- EXERCISE PROMPT:
Return the text of every item below word for word, with the pictures omitted.

[Source data]

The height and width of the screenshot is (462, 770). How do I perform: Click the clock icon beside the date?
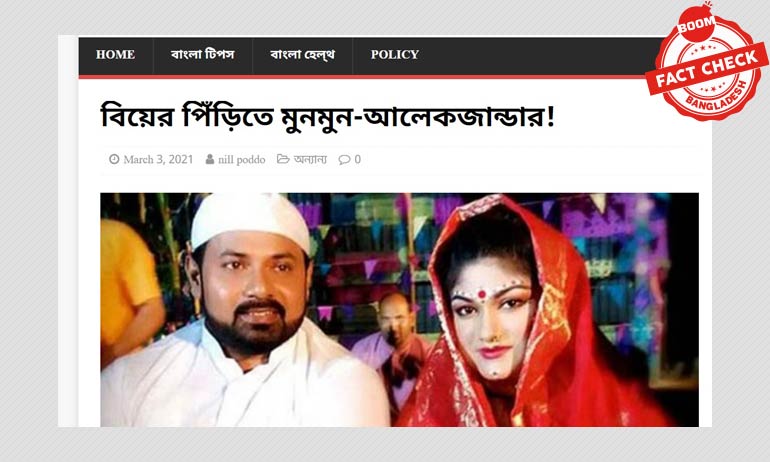tap(114, 159)
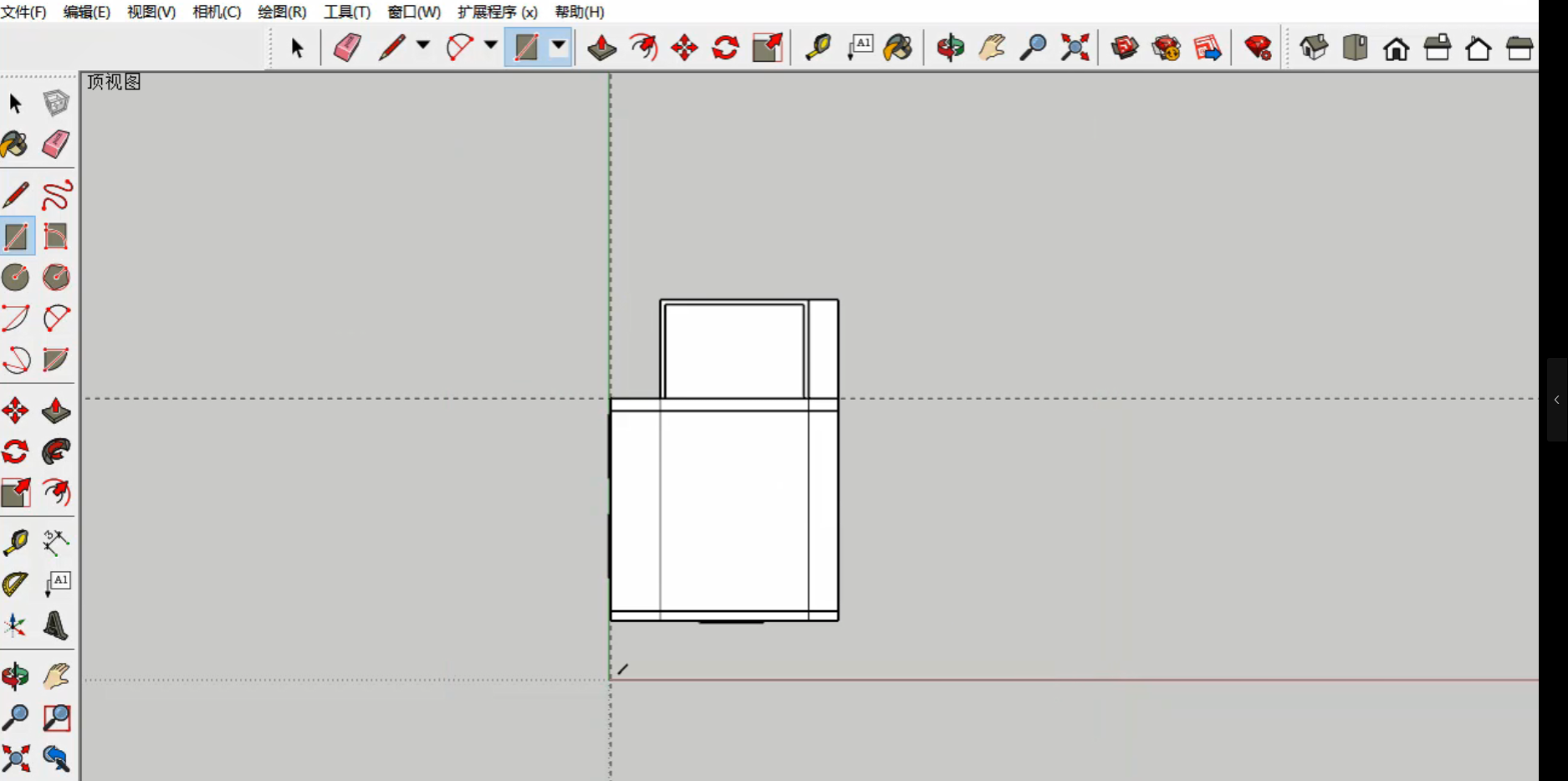Click the Make Component icon
Viewport: 1568px width, 781px height.
click(56, 104)
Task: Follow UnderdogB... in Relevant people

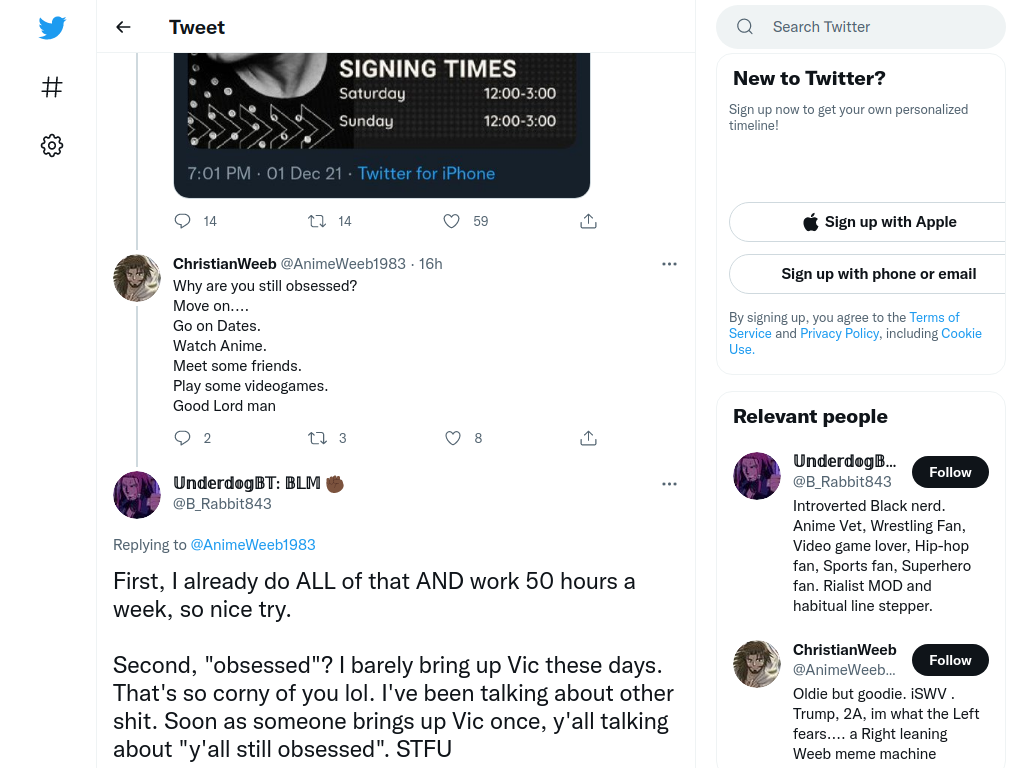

- EXERCISE OUTPUT:
The height and width of the screenshot is (462, 770). How do I perform: Click the clock icon beside the date?
tap(114, 159)
Click the Make Component icon
Viewport: 1568px width, 781px height.
click(56, 104)
Task: Follow UnderdogB... in Relevant people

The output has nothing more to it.